We had a regular song discussion feature in another fan community years ago, and I wrote up some of the performances from this concert. Thought I'd share a couple here in case anyone likes reading that sort of thing. This was my attempt to describe With Or Without You at the end of 2006:

Quote

Now, this is neither my favourite version of WOWY (ZooTV Live From Sydney) nor the popular choice (Rattle & Hum)... but there's just something about it. What I like about this performance is that it starts out rather flawed and unremarkable, but somehow the U2 magic takes over, and it builds up into something really special.

With Or Without You is the closing song of the first encore. It's preceded by If You Wear That Velvet Dress, during which Bono pulls a girl from the audience onstage with him - it's quite sweet how she looks prepared to just give him a brief hug and then leave again, but he clings onto her really tightly for ages and she can't seem to believe her luck. :)  He's still holding her as that classic throbbing bassline from WOWY kicks in, although she's sent on her merry way soon afterwards. :P  It gets things off to a soothing, romantic start, anyway.

Bono sings the first few lines in a very soft voice, almost just murmuring them, and it's not long before you start to worry that he's going to struggle with this song. The second verse proceeds awkwardly, as Bono makes the mistake of visiting some fans in the front row, only to become so swallowed up by the frenzy of hands that you can't actually hear him sing!  He manages to escape in time for the next chorus lines, but instead of starting to build up some vocal momentum, he's still just quietly squeaking away as if he's going to sing the whole song like that. Hmm...

The first bit I really like is the way Bono breaks from the usual melody to sing "You-got-me-with-nothing-to-win-and, you got me with, nothing left to lose"... that's a nice touch. His voice revealingly cracks on the next line, though, and even as he's building up towards the big "Ohhh oh oh oh" part, he seems wary of stretching himself too hard and there's still no real passion. At this point it's becoming painful to watch him croaking his way through a song that he once threw himself into so powerfully... the bit where he takes a couple of attempts to coax out that fragile falsetto is probably the saddest moment of all, and it even seems to show on Bono's face.

That's when the song undergoes a subtle but significant transformation.

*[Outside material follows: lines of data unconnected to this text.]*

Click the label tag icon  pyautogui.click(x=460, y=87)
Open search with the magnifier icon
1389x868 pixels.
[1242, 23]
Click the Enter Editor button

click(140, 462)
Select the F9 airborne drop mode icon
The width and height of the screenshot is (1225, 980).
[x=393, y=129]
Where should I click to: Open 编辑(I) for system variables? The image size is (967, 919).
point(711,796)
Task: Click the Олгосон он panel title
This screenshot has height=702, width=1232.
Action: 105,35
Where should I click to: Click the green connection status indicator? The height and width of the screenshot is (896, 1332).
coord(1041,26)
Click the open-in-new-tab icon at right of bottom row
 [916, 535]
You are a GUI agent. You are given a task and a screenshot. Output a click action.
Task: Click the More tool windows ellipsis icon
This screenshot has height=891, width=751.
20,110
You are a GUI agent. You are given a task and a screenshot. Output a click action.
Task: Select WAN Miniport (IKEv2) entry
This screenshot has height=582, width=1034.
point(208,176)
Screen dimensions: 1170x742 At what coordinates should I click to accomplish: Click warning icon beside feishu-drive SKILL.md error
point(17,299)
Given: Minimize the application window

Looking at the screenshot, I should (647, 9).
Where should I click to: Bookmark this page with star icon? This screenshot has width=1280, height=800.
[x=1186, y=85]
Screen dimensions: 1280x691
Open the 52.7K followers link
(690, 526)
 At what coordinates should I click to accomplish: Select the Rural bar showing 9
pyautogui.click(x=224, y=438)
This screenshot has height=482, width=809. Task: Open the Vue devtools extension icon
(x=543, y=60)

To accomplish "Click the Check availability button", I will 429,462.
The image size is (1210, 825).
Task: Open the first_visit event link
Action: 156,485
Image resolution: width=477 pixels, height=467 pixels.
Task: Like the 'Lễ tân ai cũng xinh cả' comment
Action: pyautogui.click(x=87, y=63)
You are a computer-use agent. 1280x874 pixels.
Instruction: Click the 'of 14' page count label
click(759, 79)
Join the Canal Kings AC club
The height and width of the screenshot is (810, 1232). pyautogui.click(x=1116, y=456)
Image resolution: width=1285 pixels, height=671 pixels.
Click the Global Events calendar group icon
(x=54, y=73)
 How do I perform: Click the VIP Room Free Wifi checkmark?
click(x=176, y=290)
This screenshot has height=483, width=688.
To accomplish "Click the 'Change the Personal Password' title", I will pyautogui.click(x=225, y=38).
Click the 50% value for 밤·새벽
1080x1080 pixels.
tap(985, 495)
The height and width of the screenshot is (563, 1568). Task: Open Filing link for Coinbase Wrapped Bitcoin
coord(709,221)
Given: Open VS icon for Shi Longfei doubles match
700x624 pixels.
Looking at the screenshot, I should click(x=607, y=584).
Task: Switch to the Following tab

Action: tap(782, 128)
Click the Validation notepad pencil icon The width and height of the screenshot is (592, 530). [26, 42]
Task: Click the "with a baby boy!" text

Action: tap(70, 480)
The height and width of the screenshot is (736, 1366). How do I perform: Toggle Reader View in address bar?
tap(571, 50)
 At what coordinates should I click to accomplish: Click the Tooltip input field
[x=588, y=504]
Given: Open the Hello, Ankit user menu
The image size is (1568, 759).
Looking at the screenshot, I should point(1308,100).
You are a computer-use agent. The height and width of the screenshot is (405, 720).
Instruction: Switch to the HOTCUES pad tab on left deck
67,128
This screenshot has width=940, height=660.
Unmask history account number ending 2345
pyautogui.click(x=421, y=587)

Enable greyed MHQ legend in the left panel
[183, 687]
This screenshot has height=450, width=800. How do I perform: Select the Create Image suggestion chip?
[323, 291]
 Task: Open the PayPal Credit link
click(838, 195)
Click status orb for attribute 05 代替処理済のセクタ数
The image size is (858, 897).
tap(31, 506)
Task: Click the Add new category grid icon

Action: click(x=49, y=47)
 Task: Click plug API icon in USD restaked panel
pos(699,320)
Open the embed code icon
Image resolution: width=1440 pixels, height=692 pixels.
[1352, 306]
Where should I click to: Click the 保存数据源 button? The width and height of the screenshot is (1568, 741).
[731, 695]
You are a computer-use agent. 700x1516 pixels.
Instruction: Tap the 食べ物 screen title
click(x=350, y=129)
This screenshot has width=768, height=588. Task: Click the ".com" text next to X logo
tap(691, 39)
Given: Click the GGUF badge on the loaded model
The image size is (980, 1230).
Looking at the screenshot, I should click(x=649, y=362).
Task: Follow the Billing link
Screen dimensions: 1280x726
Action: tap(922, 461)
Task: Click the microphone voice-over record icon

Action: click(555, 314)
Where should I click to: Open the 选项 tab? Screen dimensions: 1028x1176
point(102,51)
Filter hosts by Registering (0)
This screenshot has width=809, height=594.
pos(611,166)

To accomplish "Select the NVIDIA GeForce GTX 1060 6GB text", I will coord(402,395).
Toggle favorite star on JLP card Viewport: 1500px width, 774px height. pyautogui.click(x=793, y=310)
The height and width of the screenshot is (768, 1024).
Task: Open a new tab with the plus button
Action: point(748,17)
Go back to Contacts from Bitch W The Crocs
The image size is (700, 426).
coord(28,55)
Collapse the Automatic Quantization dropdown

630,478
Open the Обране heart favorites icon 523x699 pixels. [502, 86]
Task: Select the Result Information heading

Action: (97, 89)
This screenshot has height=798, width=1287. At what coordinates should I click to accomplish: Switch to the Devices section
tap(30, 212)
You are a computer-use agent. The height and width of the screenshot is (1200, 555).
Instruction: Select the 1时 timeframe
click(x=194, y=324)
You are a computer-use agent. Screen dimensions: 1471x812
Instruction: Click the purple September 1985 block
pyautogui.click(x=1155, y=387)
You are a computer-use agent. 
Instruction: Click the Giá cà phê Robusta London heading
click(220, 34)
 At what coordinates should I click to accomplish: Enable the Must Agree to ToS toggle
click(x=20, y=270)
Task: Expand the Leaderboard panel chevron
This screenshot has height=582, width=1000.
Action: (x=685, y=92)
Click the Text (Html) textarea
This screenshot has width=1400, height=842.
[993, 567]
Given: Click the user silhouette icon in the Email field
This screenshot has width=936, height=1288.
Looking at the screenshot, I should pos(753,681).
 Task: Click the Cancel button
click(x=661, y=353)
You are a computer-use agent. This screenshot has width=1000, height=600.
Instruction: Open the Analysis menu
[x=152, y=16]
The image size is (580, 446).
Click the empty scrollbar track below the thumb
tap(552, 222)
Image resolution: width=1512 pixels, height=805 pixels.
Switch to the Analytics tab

As Edge's reassuring guitar bursts in, there's a lovely swooping camera shot across the audience, and Bono makes a request: "Turn the lights... can you turn the lights right off for me? Turn the lights... OFF. Lights off!" And the blue spotlights are duly extinguished, plunging the entire stadium into the pitch black of the night. It's times like this when I really miss David Mallet's simple, elegant directing style, because he did a magnificent job with both of the '90s tour videos - he manages to capture the glorious grandness of it all without sacrificing the sense of intimacy, and he makes it seem effortless. This part of the PopMart video is one of my favourite examples, as the camera soars over this unbelievably vast sea of people, now only visible as thousands of tiny orange lights flickering against the darkness... Bono calls out "Happy Christmas!" (the video was filmed in December), and there's just something utterly magical about it, with the whole stadium kind of lit up like a Christmas tree. Out of nowhere, that moment always brings a sudden lump to my throat... it's like the real heart of the show begins to shine through, smashing its way out from beneath all the ridiculous props and vocal difficulties and general ZooTV inferiority complex. And that emotion keeps on building as Bono continues: "Mexico City... oh yeah... oh yeah... oh yeah!  Come on!  COME ON!" - at which point the song *finally* explodes into life and my heart virtually explodes with joy. Beautiful, just beautiful.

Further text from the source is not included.